Input for this task
--------------------
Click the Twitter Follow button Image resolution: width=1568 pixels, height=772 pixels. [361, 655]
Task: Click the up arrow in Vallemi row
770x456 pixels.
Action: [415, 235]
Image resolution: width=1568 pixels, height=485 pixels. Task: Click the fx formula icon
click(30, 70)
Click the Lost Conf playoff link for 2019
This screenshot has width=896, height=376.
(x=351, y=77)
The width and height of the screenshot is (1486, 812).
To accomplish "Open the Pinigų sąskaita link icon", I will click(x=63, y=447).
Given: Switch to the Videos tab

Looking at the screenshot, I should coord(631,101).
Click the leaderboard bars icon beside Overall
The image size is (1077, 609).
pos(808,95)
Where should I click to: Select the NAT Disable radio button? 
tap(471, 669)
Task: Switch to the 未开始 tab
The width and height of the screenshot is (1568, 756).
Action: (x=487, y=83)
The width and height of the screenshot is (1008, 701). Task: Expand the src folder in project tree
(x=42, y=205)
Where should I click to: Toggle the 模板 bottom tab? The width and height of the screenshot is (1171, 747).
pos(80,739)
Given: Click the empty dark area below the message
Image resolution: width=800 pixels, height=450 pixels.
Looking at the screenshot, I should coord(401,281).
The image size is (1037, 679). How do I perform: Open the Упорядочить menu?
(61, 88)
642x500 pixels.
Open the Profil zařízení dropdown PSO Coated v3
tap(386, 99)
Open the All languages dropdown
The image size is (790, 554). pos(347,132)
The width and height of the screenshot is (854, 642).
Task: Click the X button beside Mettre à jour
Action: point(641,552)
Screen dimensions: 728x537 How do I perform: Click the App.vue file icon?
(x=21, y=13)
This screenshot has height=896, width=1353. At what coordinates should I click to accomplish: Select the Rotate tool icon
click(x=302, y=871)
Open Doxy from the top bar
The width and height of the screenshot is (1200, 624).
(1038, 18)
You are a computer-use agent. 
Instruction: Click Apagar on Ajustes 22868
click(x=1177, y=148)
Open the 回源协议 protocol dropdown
--------------------
Work instruction
Reproduce verbatim only the lines from the one holding "Given: Click the" through the end of the records.

Output below
Given: Click the empty dark area below the message
Image resolution: width=800 pixels, height=450 pixels.
Looking at the screenshot, I should coord(401,281).
The image size is (1037, 679). How do I perform: Open the Упорядочить menu?
(61, 88)
642x500 pixels.
Open the Profil zařízení dropdown PSO Coated v3
tap(386, 99)
Open the All languages dropdown
The image size is (790, 554). pos(347,132)
The width and height of the screenshot is (854, 642).
Task: Click the X button beside Mettre à jour
Action: point(641,552)
Screen dimensions: 728x537 How do I perform: Click the App.vue file icon?
(x=21, y=13)
This screenshot has height=896, width=1353. At what coordinates should I click to accomplish: Select the Rotate tool icon
click(x=302, y=871)
Open Doxy from the top bar
The width and height of the screenshot is (1200, 624).
(1038, 18)
You are a computer-use agent. 
Instruction: Click Apagar on Ajustes 22868
click(x=1177, y=148)
Open the 回源协议 protocol dropdown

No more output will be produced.